Opinion
Appeal No. 14332 Ind No. 627/17Case No. 2018-5346
10-12-2021
Robert S. Dean, Center for Appellate Litigation, New York (Alma D. Gonzalez of counsel), for appellant. Cyrus R. Vance, Jr., District Attorney, New York (Sylvia Wertheimer of counsel), for respondent.
Robert S. Dean, Center for Appellate Litigation, New York (Alma D. Gonzalez of counsel), for appellant.
Cyrus R. Vance, Jr., District Attorney, New York (Sylvia Wertheimer of counsel), for respondent.
Before: Renwick, J.P., Kern, Oing, Mendez, Rodriguez, JJ.
Judgment, Supreme Court, New York County (Gregory Carro, J.), rendered July 30, 2018, convicting defendant, after a jury trial, of grand larceny in the fourth degree, obstructing governmental administration in the second degree and resisting arrest, and sentencing him to an aggregate term of 1⅓ to 4 years, unanimously affirmed.
The record reflects that the court provided defendant an adequate opportunity to state his reasons for his request for substitution of counsel, and then providently exercised its discretion in denying defendant's request for reassignment of counsel (see People v Porto, 16 N.Y.3d 93, 100 [2010]; People v Rahman, 129 A.D.3d 553 [1st Dept 2015], lv denied 26 N.Y.3d 933 [1st Dept 2015]). To the extent defendant claims that counsel himself admitted to a breakdown in trust and communication, any such breakdown was the result of defendant's "unjustified hostility" toward his attorney, which does not require reassignment (People v Hobbs, 186 A.D.3d 1167, 1168 [1st Dept 2020], lv denied 36 N.Y.3d 1051 [2021]).

### GIVEN INFORMATION
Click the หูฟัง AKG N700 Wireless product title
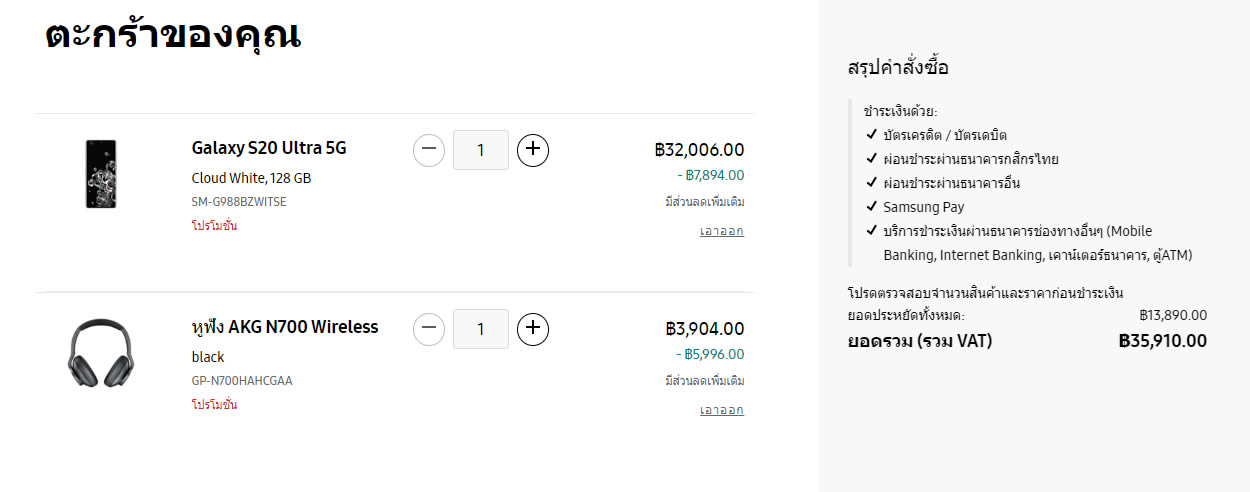click(284, 327)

### WHAT YOU HAVE TO DO
From the court opinion, list the surnames of the justices the appeal was heard before.

### OUTPUT
Renwick, Kern, Oing, Mendez, Rodriguez